- _To do_
Can you retype, word for word, the stretch of records below from the line containing "Task: Open the Admin shield icon" through the line containing "This screenshot has height=819, width=1456.", both lines included?
------------------------------------------------------------
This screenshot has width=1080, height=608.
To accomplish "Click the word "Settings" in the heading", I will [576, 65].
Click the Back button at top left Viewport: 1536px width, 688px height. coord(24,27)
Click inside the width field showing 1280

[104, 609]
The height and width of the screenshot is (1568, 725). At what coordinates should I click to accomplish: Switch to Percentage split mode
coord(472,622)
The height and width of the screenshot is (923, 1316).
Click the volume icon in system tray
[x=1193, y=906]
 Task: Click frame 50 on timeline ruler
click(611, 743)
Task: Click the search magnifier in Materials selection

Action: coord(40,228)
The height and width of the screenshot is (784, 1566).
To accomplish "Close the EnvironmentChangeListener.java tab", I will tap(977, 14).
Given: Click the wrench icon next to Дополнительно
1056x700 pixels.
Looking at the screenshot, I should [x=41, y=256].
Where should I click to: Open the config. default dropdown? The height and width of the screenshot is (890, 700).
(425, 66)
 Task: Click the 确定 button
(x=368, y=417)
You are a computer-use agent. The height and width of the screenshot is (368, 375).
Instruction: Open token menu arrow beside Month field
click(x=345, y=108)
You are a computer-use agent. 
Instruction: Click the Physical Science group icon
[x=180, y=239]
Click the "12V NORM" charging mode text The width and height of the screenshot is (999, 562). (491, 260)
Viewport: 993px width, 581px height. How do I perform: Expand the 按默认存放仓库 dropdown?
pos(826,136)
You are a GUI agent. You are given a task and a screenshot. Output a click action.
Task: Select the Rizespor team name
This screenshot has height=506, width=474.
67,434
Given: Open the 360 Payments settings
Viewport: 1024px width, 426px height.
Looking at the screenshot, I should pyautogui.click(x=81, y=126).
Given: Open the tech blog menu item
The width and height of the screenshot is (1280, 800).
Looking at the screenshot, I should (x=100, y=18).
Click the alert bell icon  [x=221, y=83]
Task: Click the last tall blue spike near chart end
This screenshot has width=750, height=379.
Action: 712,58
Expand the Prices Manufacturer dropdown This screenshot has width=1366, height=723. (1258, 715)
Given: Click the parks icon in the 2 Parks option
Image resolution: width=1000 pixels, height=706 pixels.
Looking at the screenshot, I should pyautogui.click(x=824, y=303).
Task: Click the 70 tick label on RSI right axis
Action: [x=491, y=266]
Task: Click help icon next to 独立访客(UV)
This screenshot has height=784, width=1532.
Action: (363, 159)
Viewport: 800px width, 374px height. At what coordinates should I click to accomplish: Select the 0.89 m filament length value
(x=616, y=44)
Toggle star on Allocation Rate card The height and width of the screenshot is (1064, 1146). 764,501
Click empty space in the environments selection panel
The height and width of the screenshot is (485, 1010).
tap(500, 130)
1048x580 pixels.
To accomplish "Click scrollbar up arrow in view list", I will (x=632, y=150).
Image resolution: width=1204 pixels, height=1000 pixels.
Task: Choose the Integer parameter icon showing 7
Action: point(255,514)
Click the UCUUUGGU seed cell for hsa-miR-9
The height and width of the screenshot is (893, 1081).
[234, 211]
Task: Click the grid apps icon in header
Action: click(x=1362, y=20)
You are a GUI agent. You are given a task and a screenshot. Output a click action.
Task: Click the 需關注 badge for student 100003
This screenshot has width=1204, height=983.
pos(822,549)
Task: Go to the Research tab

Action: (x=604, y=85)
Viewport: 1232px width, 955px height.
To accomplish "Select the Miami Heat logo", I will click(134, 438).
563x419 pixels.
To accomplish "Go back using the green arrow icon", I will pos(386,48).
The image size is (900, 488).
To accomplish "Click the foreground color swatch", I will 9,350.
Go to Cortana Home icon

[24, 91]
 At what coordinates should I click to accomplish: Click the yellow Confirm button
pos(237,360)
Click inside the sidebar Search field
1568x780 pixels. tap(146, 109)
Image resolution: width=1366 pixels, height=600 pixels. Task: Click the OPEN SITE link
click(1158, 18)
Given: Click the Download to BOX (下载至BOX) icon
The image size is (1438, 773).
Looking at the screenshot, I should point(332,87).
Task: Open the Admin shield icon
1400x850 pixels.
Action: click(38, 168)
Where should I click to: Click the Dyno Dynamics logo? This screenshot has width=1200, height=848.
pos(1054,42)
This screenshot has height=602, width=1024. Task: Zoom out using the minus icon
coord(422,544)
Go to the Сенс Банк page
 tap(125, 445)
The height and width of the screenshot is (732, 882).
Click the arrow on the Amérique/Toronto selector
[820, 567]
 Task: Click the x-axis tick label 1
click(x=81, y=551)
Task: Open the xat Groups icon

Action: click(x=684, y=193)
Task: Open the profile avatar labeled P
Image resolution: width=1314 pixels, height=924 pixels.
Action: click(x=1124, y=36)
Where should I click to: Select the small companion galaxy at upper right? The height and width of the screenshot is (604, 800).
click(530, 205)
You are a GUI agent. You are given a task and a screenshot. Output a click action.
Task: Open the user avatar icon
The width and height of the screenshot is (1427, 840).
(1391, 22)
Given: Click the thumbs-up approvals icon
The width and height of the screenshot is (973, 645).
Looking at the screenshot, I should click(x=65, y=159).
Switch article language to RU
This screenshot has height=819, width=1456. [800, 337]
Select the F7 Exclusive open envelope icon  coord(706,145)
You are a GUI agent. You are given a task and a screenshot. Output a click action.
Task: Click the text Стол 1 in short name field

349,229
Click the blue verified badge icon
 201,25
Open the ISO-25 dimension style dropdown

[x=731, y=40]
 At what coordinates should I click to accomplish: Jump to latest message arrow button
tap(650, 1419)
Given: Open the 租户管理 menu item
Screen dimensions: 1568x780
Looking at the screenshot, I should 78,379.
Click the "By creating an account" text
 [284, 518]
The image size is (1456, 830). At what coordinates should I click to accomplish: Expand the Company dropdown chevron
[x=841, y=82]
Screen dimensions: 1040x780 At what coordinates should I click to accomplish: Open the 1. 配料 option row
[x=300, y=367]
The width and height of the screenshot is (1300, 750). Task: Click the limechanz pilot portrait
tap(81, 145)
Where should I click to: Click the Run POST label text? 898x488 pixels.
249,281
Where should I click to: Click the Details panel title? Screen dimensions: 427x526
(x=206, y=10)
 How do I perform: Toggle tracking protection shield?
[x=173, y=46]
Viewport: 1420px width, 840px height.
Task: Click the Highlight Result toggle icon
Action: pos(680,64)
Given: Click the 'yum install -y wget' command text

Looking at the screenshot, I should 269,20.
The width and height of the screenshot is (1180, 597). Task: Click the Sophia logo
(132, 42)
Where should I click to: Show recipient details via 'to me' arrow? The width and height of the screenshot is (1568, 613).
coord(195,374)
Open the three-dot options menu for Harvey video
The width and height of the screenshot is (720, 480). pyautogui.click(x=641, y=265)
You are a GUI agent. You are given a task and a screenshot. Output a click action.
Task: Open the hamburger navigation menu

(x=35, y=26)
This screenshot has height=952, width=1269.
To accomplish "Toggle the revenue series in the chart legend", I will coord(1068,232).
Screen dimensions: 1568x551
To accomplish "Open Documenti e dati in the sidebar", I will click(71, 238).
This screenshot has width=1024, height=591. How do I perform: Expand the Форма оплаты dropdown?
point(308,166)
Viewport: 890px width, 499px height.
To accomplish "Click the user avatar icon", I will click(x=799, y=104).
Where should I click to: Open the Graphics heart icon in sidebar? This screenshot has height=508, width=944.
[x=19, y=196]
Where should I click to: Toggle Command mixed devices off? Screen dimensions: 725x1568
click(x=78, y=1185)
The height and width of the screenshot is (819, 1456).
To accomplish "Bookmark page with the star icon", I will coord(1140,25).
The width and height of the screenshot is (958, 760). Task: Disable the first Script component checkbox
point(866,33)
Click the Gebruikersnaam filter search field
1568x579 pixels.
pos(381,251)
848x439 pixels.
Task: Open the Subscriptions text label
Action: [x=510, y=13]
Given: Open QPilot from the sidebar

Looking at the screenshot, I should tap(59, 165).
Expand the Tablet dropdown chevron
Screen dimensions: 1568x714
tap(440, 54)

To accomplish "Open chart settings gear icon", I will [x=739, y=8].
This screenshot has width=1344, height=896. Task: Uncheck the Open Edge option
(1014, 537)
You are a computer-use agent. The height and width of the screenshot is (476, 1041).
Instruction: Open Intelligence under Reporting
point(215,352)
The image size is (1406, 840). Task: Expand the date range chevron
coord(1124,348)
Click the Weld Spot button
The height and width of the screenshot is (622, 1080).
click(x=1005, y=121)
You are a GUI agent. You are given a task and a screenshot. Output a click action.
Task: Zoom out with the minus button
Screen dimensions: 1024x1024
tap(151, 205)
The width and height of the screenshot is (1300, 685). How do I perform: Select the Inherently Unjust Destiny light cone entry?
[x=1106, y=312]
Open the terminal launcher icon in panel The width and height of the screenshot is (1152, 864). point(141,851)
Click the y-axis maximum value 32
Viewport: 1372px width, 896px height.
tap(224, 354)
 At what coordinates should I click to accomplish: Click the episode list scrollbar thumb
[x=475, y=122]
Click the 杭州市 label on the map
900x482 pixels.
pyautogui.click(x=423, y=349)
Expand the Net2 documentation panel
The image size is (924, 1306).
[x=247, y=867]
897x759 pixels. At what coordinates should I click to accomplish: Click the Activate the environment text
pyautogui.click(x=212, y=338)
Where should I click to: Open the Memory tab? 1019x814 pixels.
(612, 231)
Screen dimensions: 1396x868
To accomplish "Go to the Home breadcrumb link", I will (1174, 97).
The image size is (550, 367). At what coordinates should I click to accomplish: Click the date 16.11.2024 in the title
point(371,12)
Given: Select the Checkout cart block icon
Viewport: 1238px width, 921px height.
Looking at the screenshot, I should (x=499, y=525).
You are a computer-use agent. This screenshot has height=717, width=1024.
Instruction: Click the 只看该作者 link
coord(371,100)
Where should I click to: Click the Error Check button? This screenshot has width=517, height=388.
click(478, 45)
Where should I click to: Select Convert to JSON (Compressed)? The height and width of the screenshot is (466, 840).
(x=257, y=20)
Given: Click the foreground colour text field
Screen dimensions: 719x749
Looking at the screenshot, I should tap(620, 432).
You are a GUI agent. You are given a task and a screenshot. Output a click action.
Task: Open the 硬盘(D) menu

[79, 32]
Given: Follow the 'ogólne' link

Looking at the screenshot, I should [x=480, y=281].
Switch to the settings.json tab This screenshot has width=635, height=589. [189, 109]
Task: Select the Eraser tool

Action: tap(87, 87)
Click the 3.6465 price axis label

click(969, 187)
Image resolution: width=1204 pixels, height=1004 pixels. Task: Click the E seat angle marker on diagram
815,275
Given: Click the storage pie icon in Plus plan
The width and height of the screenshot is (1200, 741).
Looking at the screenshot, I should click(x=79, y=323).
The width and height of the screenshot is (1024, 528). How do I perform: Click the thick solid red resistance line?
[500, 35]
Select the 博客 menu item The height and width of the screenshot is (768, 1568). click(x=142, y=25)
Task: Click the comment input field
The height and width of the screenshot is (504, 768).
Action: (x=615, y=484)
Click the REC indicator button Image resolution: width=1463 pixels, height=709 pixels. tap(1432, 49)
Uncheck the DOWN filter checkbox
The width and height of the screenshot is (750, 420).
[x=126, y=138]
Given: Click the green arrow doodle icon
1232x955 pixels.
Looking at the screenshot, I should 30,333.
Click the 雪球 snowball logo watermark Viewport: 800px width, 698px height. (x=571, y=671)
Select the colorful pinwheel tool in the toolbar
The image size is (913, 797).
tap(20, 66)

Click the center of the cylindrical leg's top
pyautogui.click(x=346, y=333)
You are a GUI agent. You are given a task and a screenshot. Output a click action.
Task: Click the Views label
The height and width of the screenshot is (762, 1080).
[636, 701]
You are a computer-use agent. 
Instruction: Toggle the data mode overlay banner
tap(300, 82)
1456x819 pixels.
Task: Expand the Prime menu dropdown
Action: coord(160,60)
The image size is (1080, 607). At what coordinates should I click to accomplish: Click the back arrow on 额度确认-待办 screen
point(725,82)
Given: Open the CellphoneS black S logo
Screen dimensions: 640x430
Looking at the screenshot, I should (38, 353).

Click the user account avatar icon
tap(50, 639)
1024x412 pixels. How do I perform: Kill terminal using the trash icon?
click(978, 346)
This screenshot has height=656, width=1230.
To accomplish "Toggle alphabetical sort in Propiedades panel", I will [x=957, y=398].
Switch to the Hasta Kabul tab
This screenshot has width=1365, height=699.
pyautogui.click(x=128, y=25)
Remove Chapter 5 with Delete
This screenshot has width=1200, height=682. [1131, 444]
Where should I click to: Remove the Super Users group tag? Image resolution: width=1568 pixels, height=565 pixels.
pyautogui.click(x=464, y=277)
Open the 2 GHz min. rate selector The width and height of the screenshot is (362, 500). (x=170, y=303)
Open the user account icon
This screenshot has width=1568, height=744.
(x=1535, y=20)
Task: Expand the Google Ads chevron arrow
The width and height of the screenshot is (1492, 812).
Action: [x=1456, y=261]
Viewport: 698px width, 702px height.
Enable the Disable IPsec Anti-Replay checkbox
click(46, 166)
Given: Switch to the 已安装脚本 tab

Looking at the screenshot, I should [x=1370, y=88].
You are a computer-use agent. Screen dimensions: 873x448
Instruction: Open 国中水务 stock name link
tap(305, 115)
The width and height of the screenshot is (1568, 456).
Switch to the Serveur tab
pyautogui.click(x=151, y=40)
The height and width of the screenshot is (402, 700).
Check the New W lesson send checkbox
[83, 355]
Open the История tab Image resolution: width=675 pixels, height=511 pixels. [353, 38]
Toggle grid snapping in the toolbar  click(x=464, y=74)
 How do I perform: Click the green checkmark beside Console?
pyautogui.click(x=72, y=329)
------------------------------------------------------------
- _Correct answer_
Task: Open the Admin shield icon
1400x850 pixels.
Action: click(38, 168)
Where should I click to: Click the Dyno Dynamics logo? This screenshot has width=1200, height=848.
pos(1054,42)
This screenshot has height=602, width=1024. Task: Zoom out using the minus icon
coord(422,544)
Go to the Сенс Банк page
 tap(125, 445)
The height and width of the screenshot is (732, 882).
Click the arrow on the Amérique/Toronto selector
[820, 567]
 Task: Click the x-axis tick label 1
click(x=81, y=551)
Task: Open the xat Groups icon

Action: click(x=684, y=193)
Task: Open the profile avatar labeled P
Image resolution: width=1314 pixels, height=924 pixels.
Action: click(x=1124, y=36)
Where should I click to: Select the small companion galaxy at upper right? The height and width of the screenshot is (604, 800).
click(530, 205)
You are a GUI agent. You are given a task and a screenshot. Output a click action.
Task: Open the user avatar icon
The width and height of the screenshot is (1427, 840).
(1391, 22)
Given: Click the thumbs-up approvals icon
The width and height of the screenshot is (973, 645).
Looking at the screenshot, I should click(x=65, y=159).
Switch article language to RU
This screenshot has height=819, width=1456. [800, 337]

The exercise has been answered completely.